Who made the swan, and the black bear?
Who made the grasshopper?
This grasshopper, I mean–
the one who has flung herself out of the grass,
the one who is eating sugar out of my hand,
who is moving her jaws back and forth instead of up and down —
who is gazing around with her enormous and complicated eyes.
Now she lifts her pale forearms and thoroughly washes her face.
Now she snaps her wings open, and floats away.
I don’t know exactly what a prayer is.
I do know how to pay attention, how to fall down
into the grass, how to kneel in the grass,
how to be idle and blessed, how to stroll through the fields
which is what I have been doing all day.
Tell me, what else should I have done?
Doesn’t everything die at last, and too soon?
Tell me, what is it you plan to do
With your one wild and precious life?

Both my siblings are graduating (one from high school and one from college), and this poem captured the fleeting nature of youth, of summer days, of life. I love how Mary Oliver asks those big existential questions: “Who made the world?” “Doesn’t everything die at last, and too soon?” Yet she also hones in on those small moments too–kneeling in grass, strolling through fields, the grasshopper eating sugar from her hand.

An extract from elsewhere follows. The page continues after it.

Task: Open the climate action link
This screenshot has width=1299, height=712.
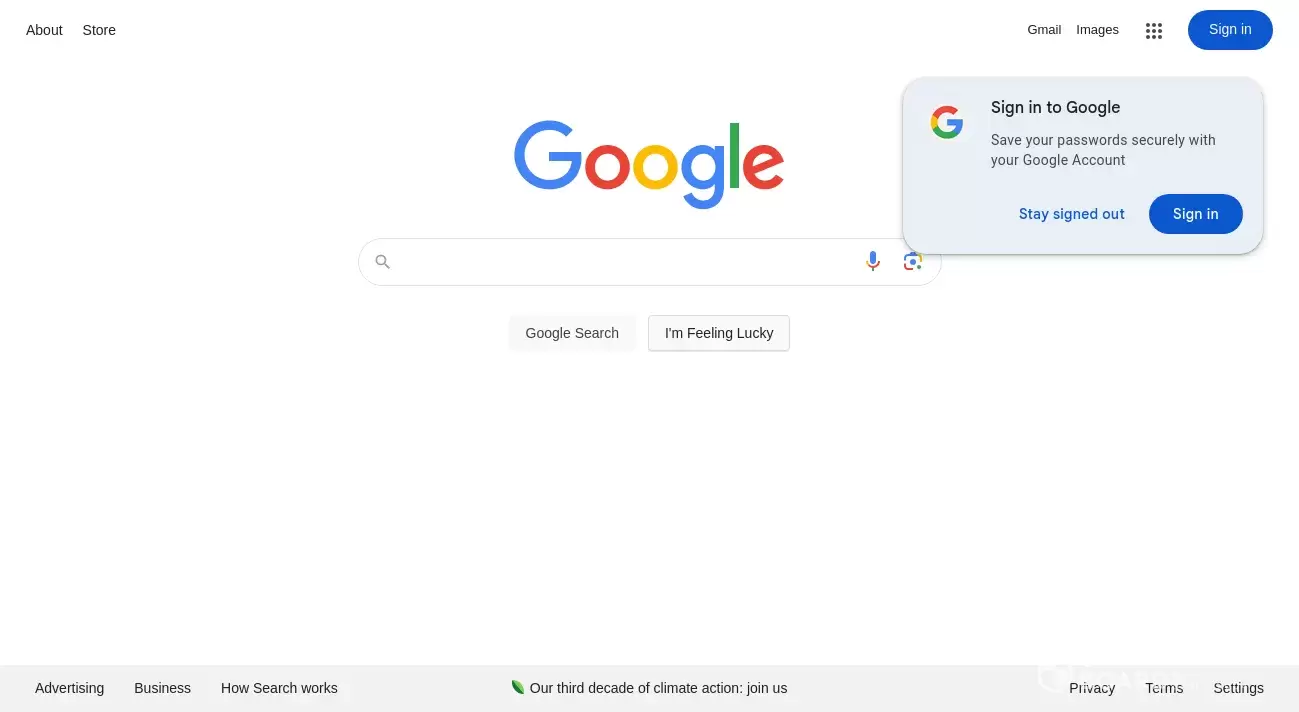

Yet it is the last four lines that struck me the most. The poet tells us she’s been outside all day, clearly enjoying herself. And she asks the reader a very poignant question, “what else should I have done?” What should she have done with her day, when–as she points out in the following line–we all have such limited time here in this world? In other words, she’s advising us to stop and notice the small things, to have those “idle and blessed” days doing what brings us joy.

The final two lines are inspiring and will stay with me for a long time: “Tell me, what is it you plan to do with your one wild and precious life?” Wild and precious aren’t words I often see in the same sentence, but the contrast they create is so perfect–“wild” evokes ideas of freedom and abandon, while “precious” brings to mind something delicate and sacred. And the notion of one’s life encompassing all those things? That’s how I, for one, aspire to live.

So go ahead. Eat the burger, the fries, or whatever your version of that might be. As I was reminded so vividly this week, we grow up, we graduate, we move on to new places and phases. Life is short, precious, and waits for no one.

Thank you so much for stopping by! Wishing you all a wonderful weekend!